Пускай: рыгнет одна, сглотнет другая..

Их много - ты один, пусть соревнуются!

  
  
   Двадцать лет назад, во времена так называемого беспредела литературной полиции, за проскочивший в тексте штамп, вроде "кровавого заката", писак вешали направо и налево. На мой взгляд, вполне справедливо - от нежелания выбирать слова до халтуры и безыдейности один росчерк. Стало модным говорить, будто бы читатель что-то там сам выбирает. Ни форзаца драного он не выбирает, так скажу я вам! Ни форзаца драного! Может, этот же читатель решает, кого считать классиком? Ни драного форзаца!
  
   Двадцать два года тому холодным весенним днем за мной захлопнулась дверь очередной редакции. Меня трясло в прямом и переносном смысле - неудачи с издателями оставили меня без денег, а тут еще и простуда. Я шел по улице... Не припомню уже, по какой улице я шел тогда, да и не осталось ее, наверняка, - та часть города попала потом под затопление. Помню только, как я увидел Его. Он был черен с ног до головы. Не узнать его было невозможно - многие рассказывали о нем. Он стремительно подошел ко мне, помню, как его громадная тень накрыла мою собственную - короткую и блеклую. Я знал, зачем он пришел. Почти наверняка он ждал и ждал именно меня.

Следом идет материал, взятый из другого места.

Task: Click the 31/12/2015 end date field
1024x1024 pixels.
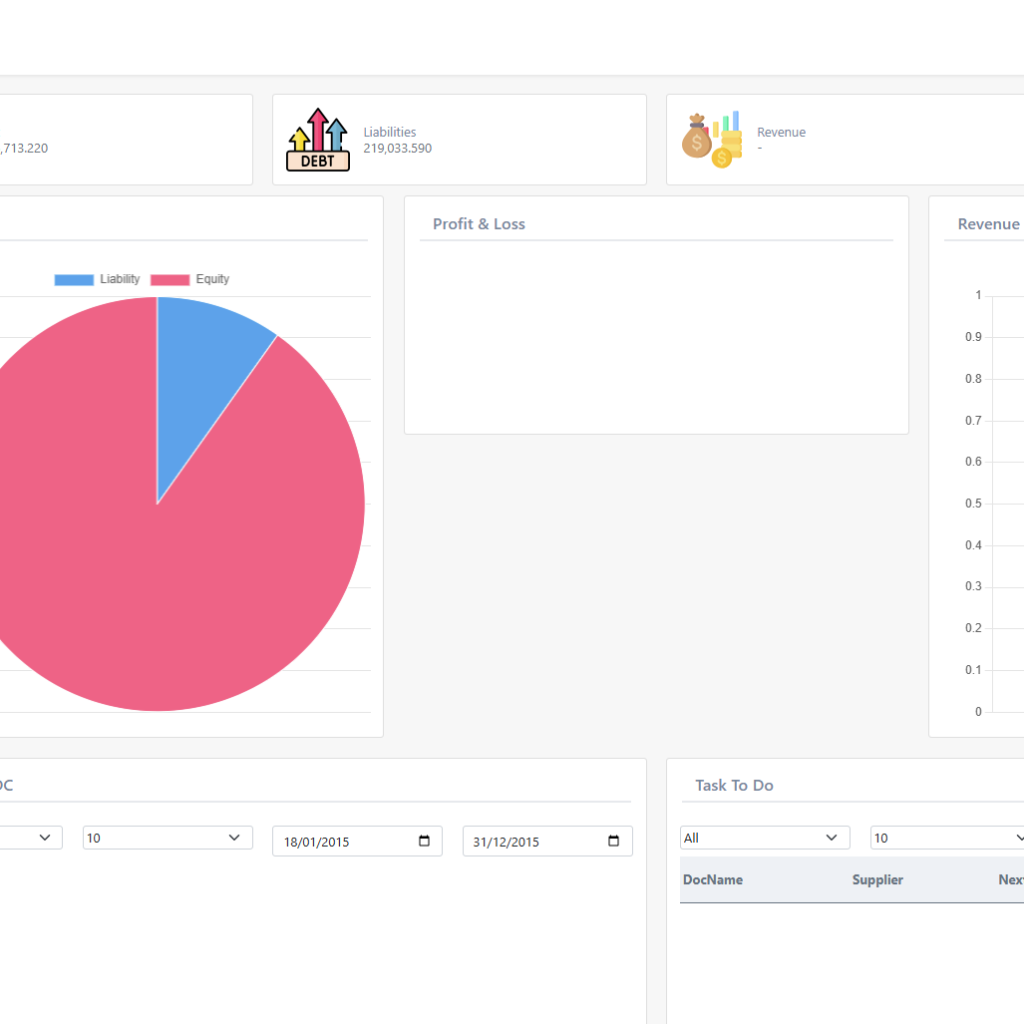Action: coord(547,841)
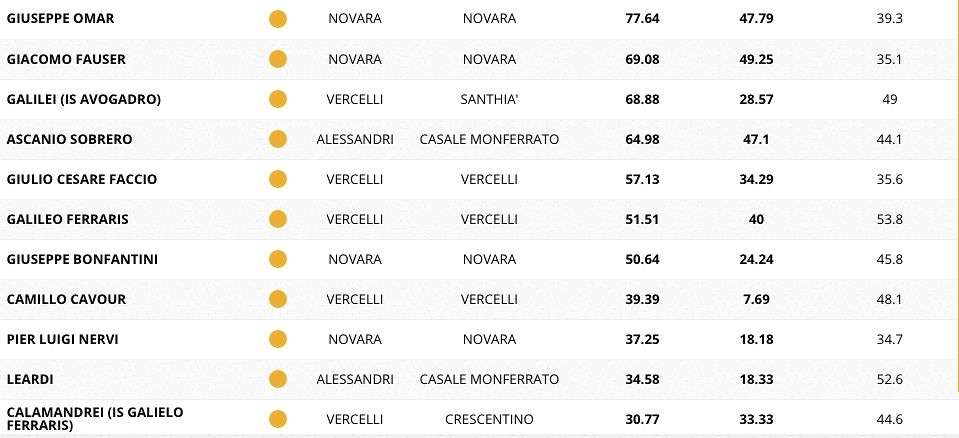Click the 53.8 value for Galileo Ferraris
The width and height of the screenshot is (959, 438).
[x=889, y=219]
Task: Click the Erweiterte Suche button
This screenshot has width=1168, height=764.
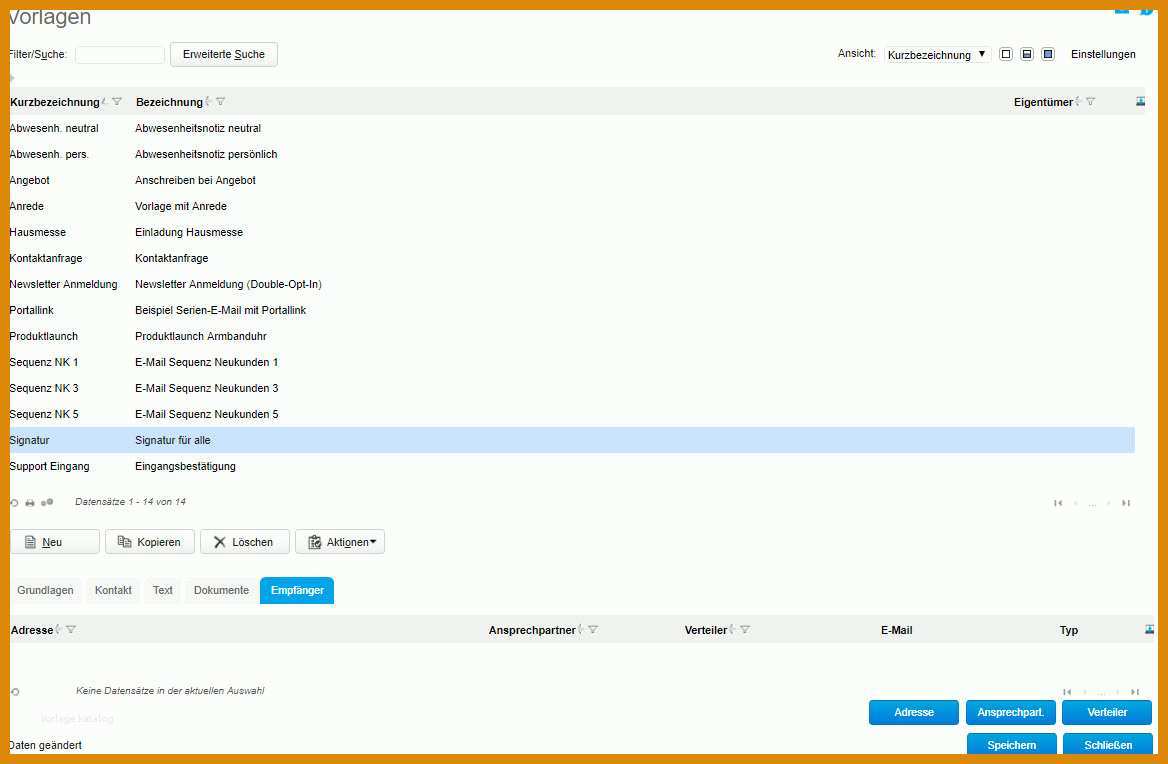Action: (x=224, y=55)
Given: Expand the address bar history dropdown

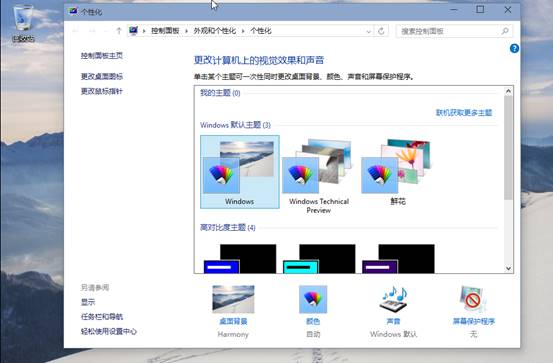Looking at the screenshot, I should click(x=368, y=31).
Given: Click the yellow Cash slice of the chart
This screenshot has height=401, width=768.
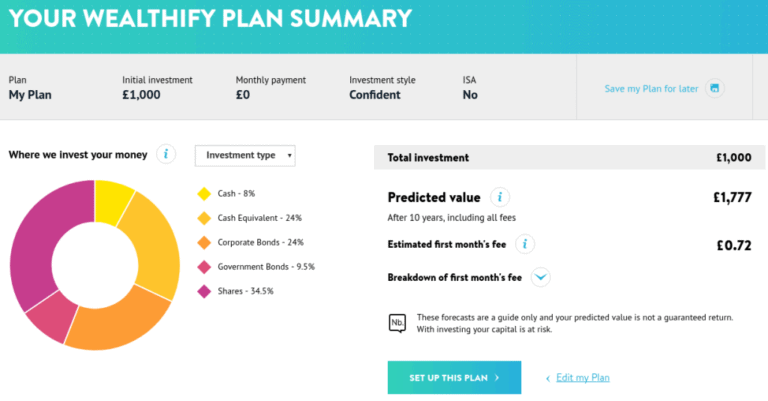Looking at the screenshot, I should 114,200.
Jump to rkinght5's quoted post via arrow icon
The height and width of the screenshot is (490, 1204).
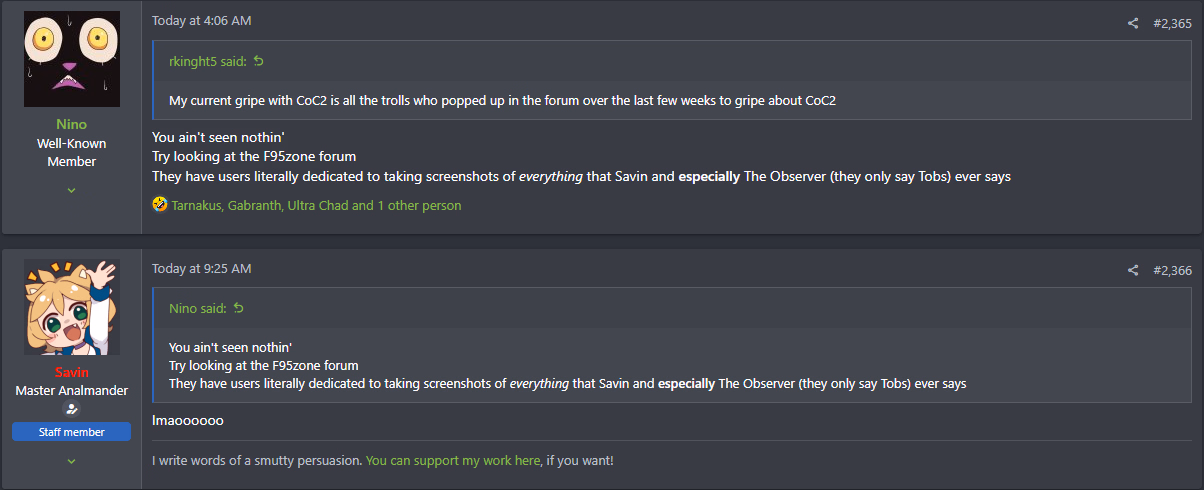[x=259, y=62]
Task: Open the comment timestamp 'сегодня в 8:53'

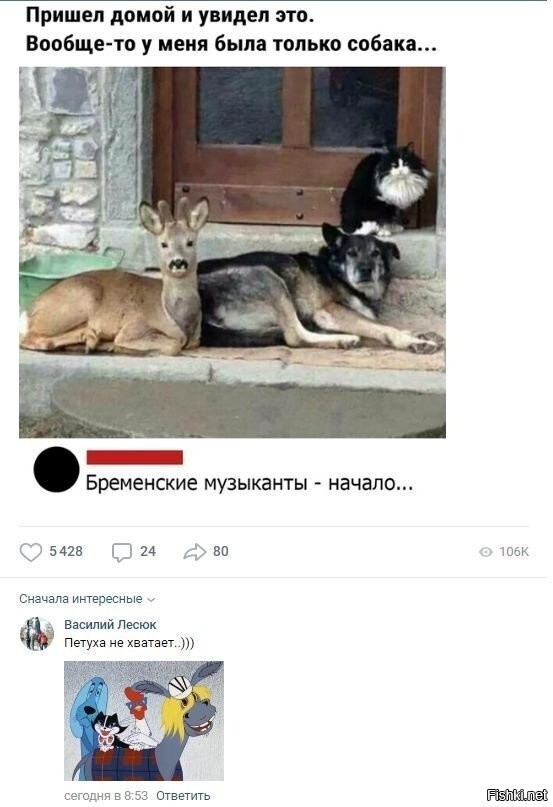Action: pos(106,796)
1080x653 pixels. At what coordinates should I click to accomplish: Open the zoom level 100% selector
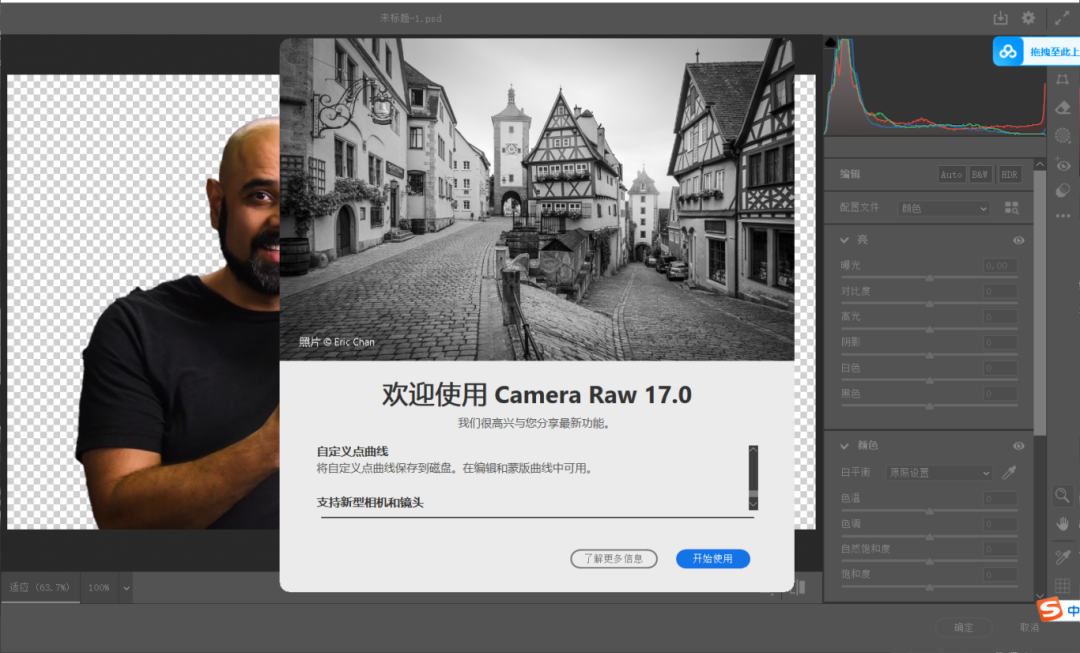pyautogui.click(x=105, y=588)
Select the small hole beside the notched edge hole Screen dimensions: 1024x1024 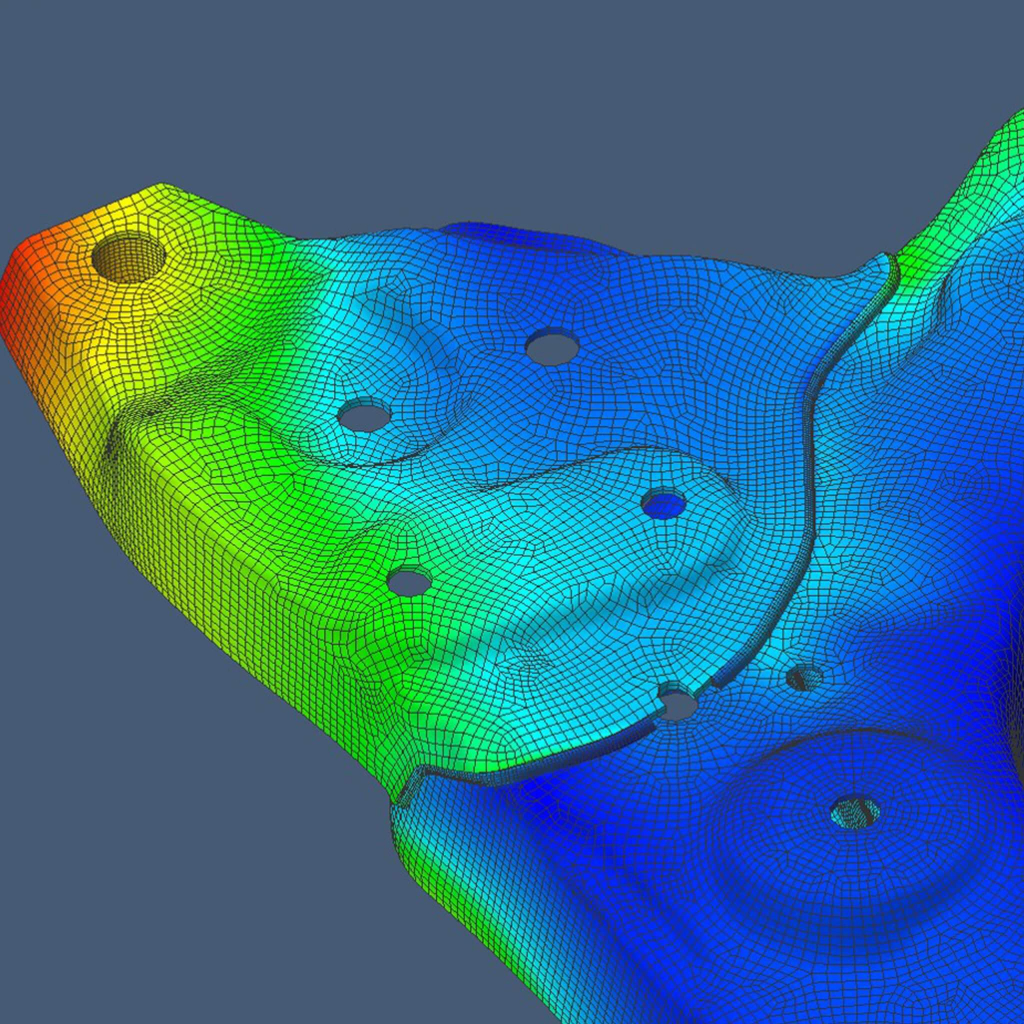[804, 678]
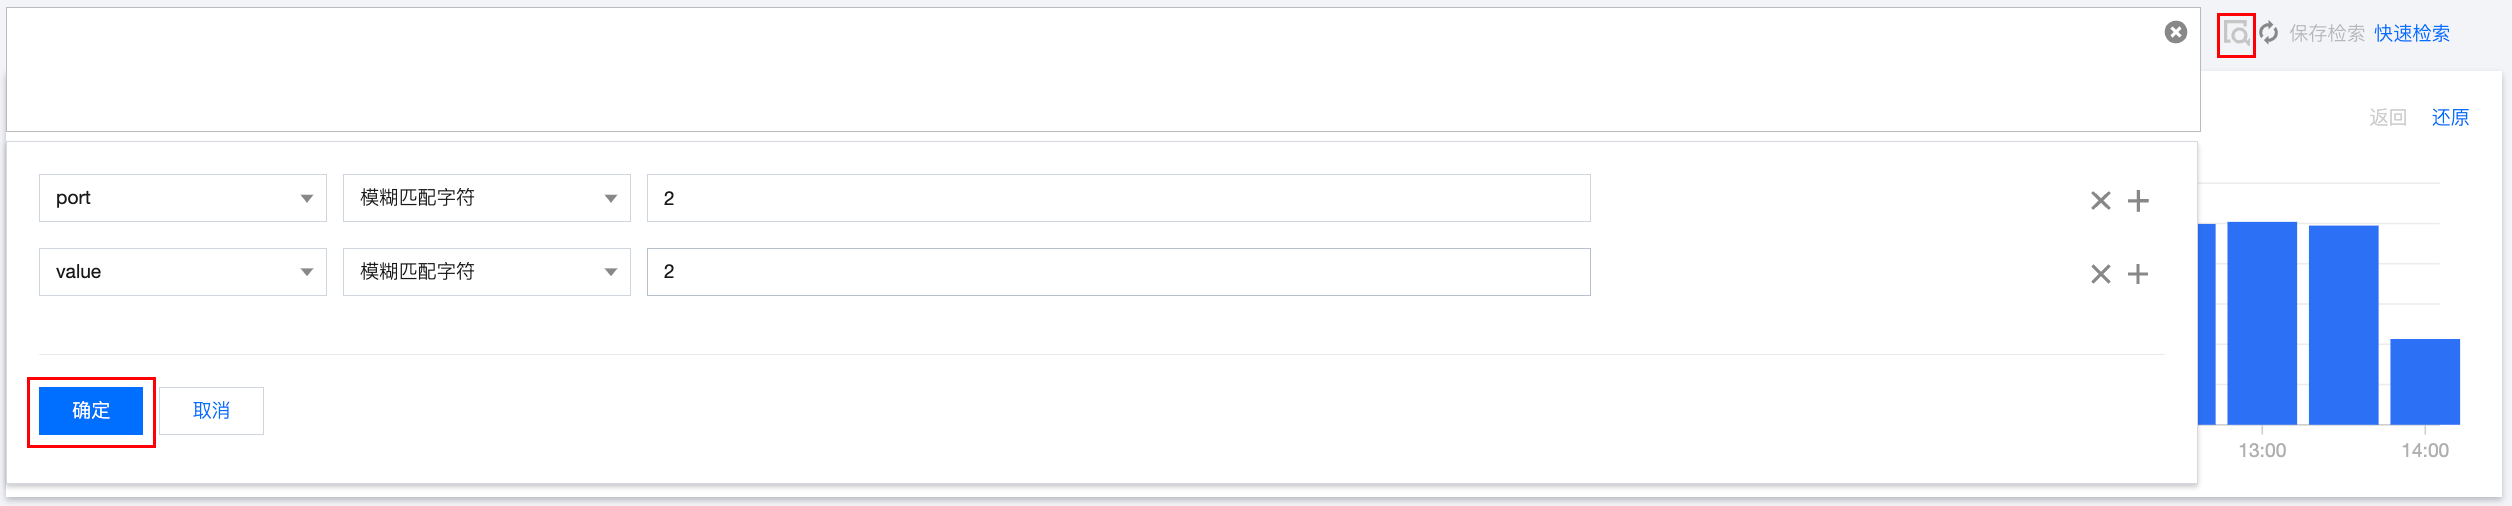Open the value field dropdown

tap(183, 272)
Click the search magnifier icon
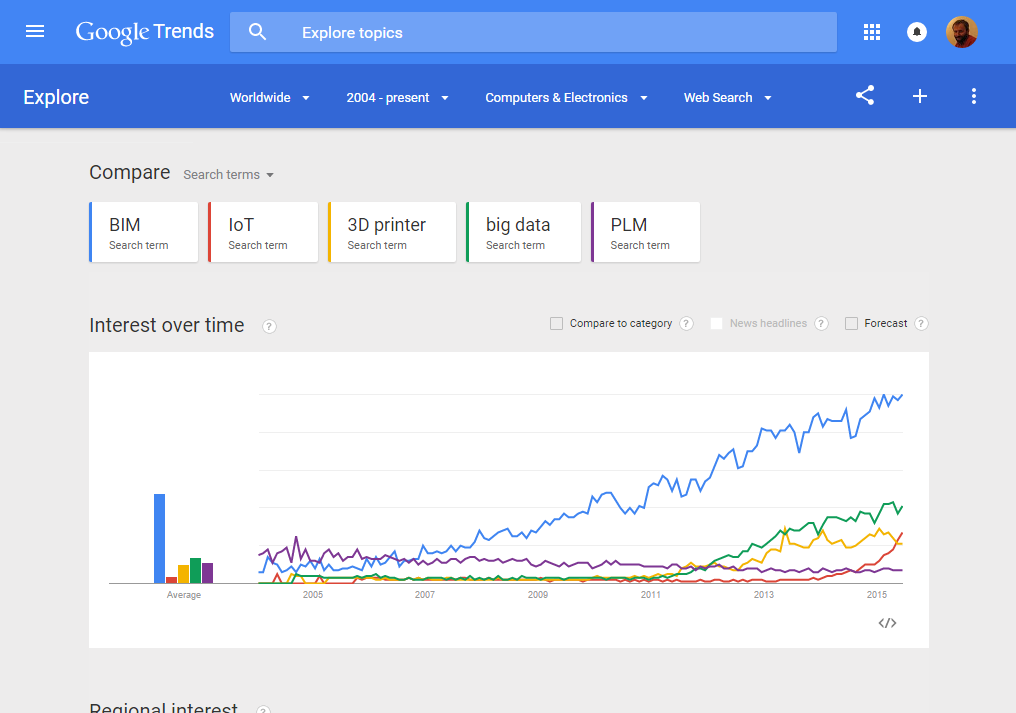 (258, 32)
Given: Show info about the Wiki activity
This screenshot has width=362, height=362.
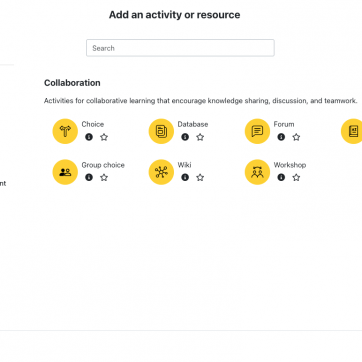Looking at the screenshot, I should [x=185, y=177].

   - Душу продать не желаешь? - прямо спросил он, и день вокруг погас окончательно.
   - Да кому она, до запятой, нужна? - пискнуло что-то у меня в горле. Клянусь, это был не я! Скорее всего, это был какой-то случайный детский или женский голос, слышный на улице, а в горле у меня по совпадению пропершило от простуды. Он, однако, решил, что я торгуюсь.
   - Торгуешься? - так и спросил, - Все правильно, так и надо! Торговаться надо прямо теперь, потом-то поздно будет. Ты будешь получать вдвое больше Бондарева! Нет, даже так - втрое больше Морозова!
   Прости меня, друг Тема, тогда я понятия не имел, сколько они платят тебе, но впоследствии никогда не жалел о том, что согласился. Сказать вернее, я и не соглашался особо - просто удивленно поднял брови.
   - Вижу, что согласен! Да и как не согласиться?
   Душа моя была продана под разбитым фонарем на четной стороне безымянной улицы. Ничем не примечательное событие. Для Василия Мормонова, - того самого черного человека, - это была всего лишь очередная сделка с неизвестным ему результатом. Я после этого не мог писать. Недолго, по моим нынешним представлениям, всего-то два дня, но тогда это казалось настоящим творческим кризисом. Я лежал в своей комнатке без окон на Гороховой с температурой тридцать девять, пил принесенные соседкой Наташей порошки, и в бреду смотрел в черный глаз разверзшейся передо мной бездны.
   - Кто ты? - спрашивал я бездну, - Кто ты?
   - Аз есьмь сорок тысяч знаков! - выл в ответ ужасный хор из бездны. Казалось, в нем и впрямь сорок тысяч голосов...
  
   Все проходит, температура тоже. Чувство опустошенности может не отпускать несколько дольше, но и оно проходит в конце концов. Из мормоновской редакции позвонили и поставили вопрос прямо: дать литпаспортные данные и забрать деньги. Ну, я дал и забрал. Все было так просто, что казалось продолжением бреда.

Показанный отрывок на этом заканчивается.